Expert (Moscow): "SIGNAL FOR RESURFACING"

Expert (Moscow): "SIGNAL FOR RESURFACING"

Cuts in the refinance rate and new initiatives aimed at supporting banks will not rapidly revive the system of lending to the non-financial sectors. But they will have a big psychological effect, as the authorities use them to signal their support of business now that the decline in production has stopped.
The prime minister has joined the campaign to make bank loans more affordable for the real economy. Last Wednesday, Vladimir Putin said at a meeting on economic issues that the slowing of inflation created conditions for cutting the Central Bank's refinance rate.
He also told the banks that had received the government's financial assistance that they must not issue loans at an interest rate exceeding the Central Bank's refinance rate by more than three percentage points. The figure must include all commission fees, Mr Putin added.
Bank loans issued on these conditions to the real sector and individuals should at least equal the sum of state assistance to these lending institutions.
The premier also proposed expanding the practice of the government's subordinated loans to banks. Banks that have received such loans will be able to apply for new loans under the new ratio of state versus private funding: 3-to-1, rather than 1-to-1 in accordance with the earlier established procedure.

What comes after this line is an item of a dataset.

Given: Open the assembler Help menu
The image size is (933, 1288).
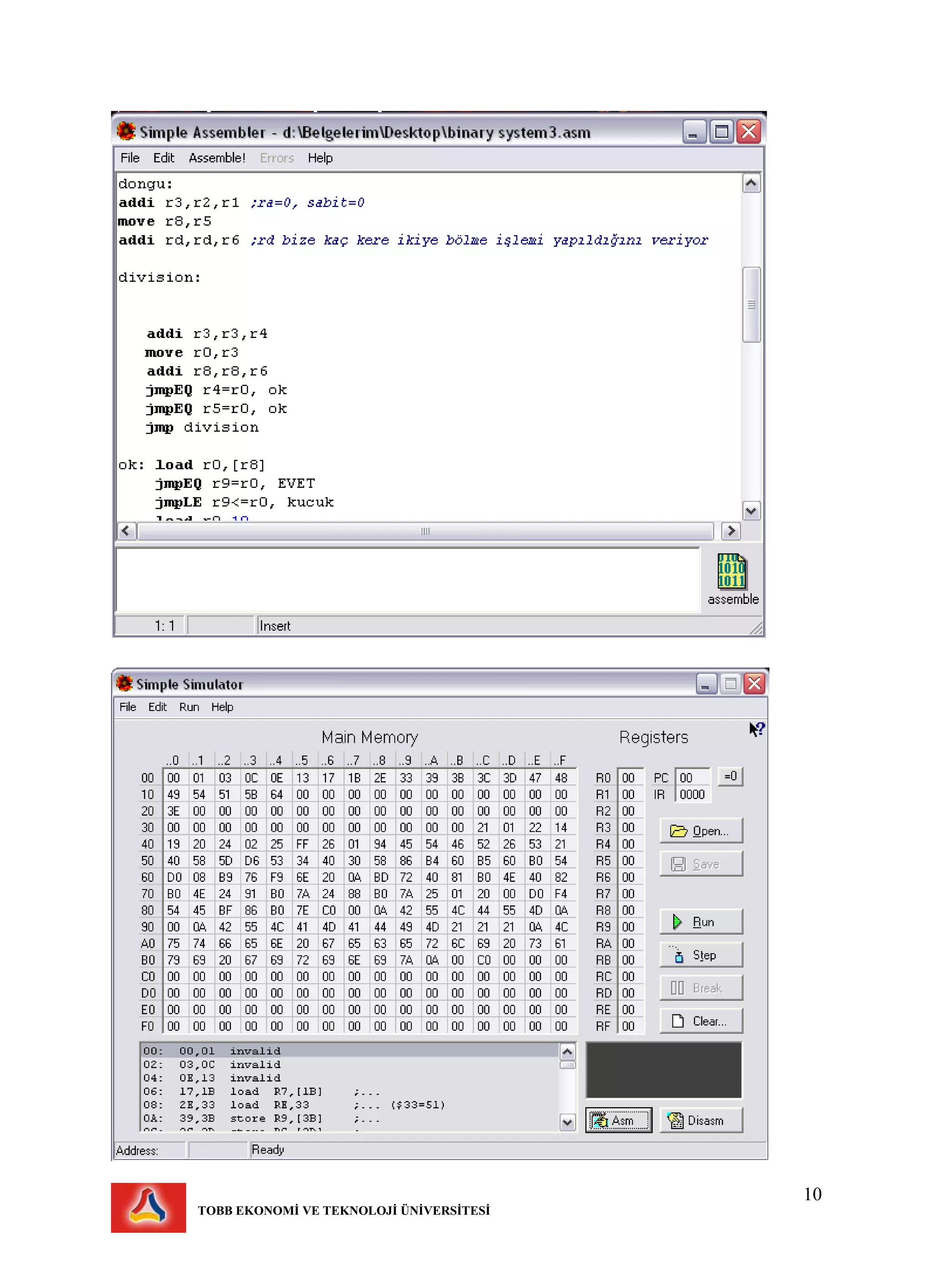Looking at the screenshot, I should tap(320, 158).
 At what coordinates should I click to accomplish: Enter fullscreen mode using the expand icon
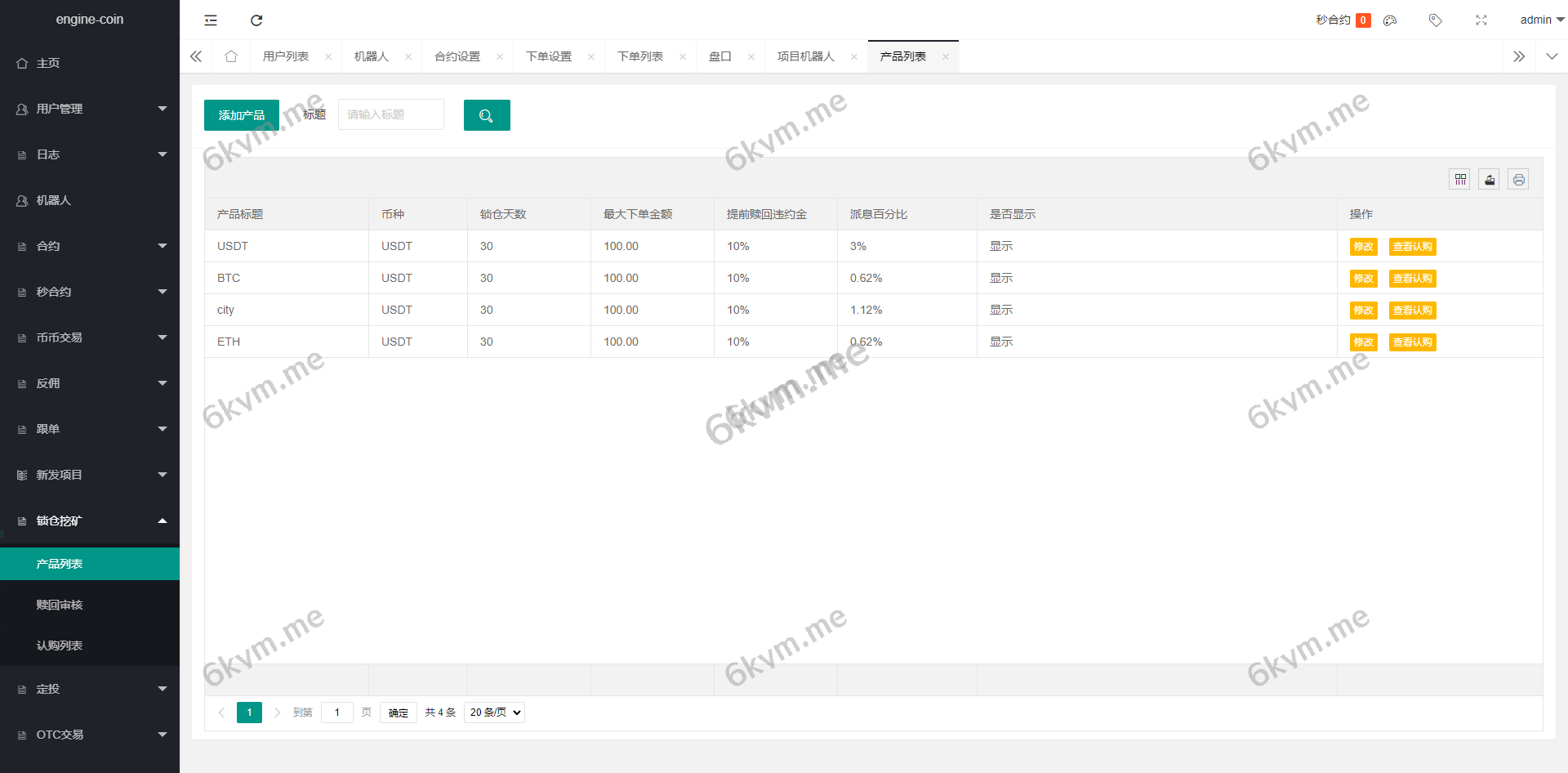pyautogui.click(x=1481, y=20)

Subordinated loans have so far been issued only to two state banks, VTB (200 billion roubles) and Rosselkhozbank (250 billion roubles), as well as to private banks Alfa Bank, the Bank of Khanty-Mansiisk, Nomos Bank and Gazprombank, which together received 32 billion roubles. Sberbank took out a subordinated loan worth 500 billion roubles from the Central Bank.

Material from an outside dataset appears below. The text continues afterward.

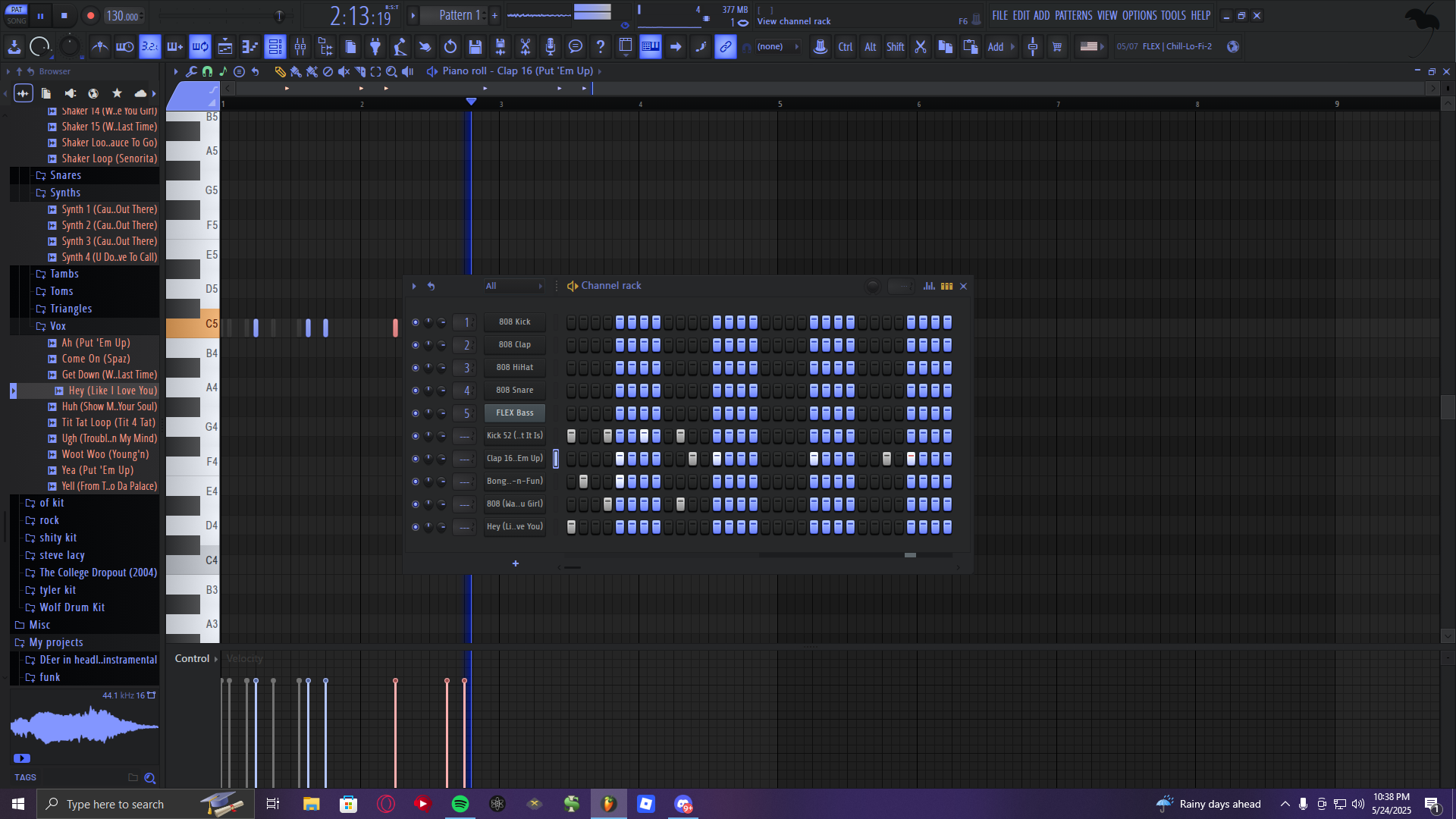
Task: Click the tempo 130.000 field
Action: click(x=122, y=16)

All of these banks received from the Government as much as their main shareholders contributed to their authorised capitals. The state loans were issued at 8% annual interest for up to 10 years.
To encourage banks to grant more loans, Mr Putin instructed the Ministry of Finance and the Central Bank to change the mechanism of state guarantees, so that banks would receive the state guaranteed compensation immediately upon the borrowers default, and only then sell their pledges.
Currently, state guarantees account for 50% of the loan, but banks can receive the money only after they receive the second, unsecured part of the loan, which implies selling the pledged property.
The Central Bank acted on the premier's instructions immediately. The day after Mr Putin's address, the board of the Central Bank directors decided to lower the refinance rate to 12.5% from 13%, and also to cut interest rates on the Central Bank's operations starting April 24, 2009.
It was the first cut of the CB refinance rate in 14 months. Despite the acute financial crisis, the Central Bank raised the rate six times between February and December 2008, from 10% to 13%. Alexei Ulyukayev, first deputy chairman of the bank, said the banks in whose liabilities the Central Bank had a considerable stake would be able to benefit from the cut immediately, adding that there were few such banks.
"The Central Bank holds only 18% of the banks' liabilities. Therefore, cuts in the refinance rate are unlikely to encourage banks to lower loan interest," said Vladimir Mekhryakov, deputy general director of URSA Bank.
Bankers were shocked that the Central Bank, while lowering the refinance rate, raised the norm of obligatory reserves. The bank slashed it from 6%-8.5% to 0.5% last autumn and planned to raise it to 1.5% in February and 2.5% in March. Later it put off the deadlines to May and June, respectively.
However, the bank has recently decided to raise the norm by 0.5% monthly beginning in May.
Likewise, bankers do not expect the Government to increase the number of banks receiving subordinated loans, especially since the limit has now been set for the overall size of the loan for end borrowers.
Given the current risks, an interest rate of 15.5% is absolutely unrealistic, the bankers say, adding that they must be able to loan at upwards of 20%. "We discuss loan extensions with our clients every day, but they are not even sure they will not go bankrupt by the end of the year," they said.
On the other hand, the Central Bank and the prime minister's initiatives are not expected to produce an effect overnight. Rather, they are a clear signal to bankers and industrialists that the government's monetary and credit policy has been softened.
The authorities seem to be moving past the acute phase of the crisis, when they were trying to stabilise the rouble and halt capital flight, and on to the encouragement of an economic revival.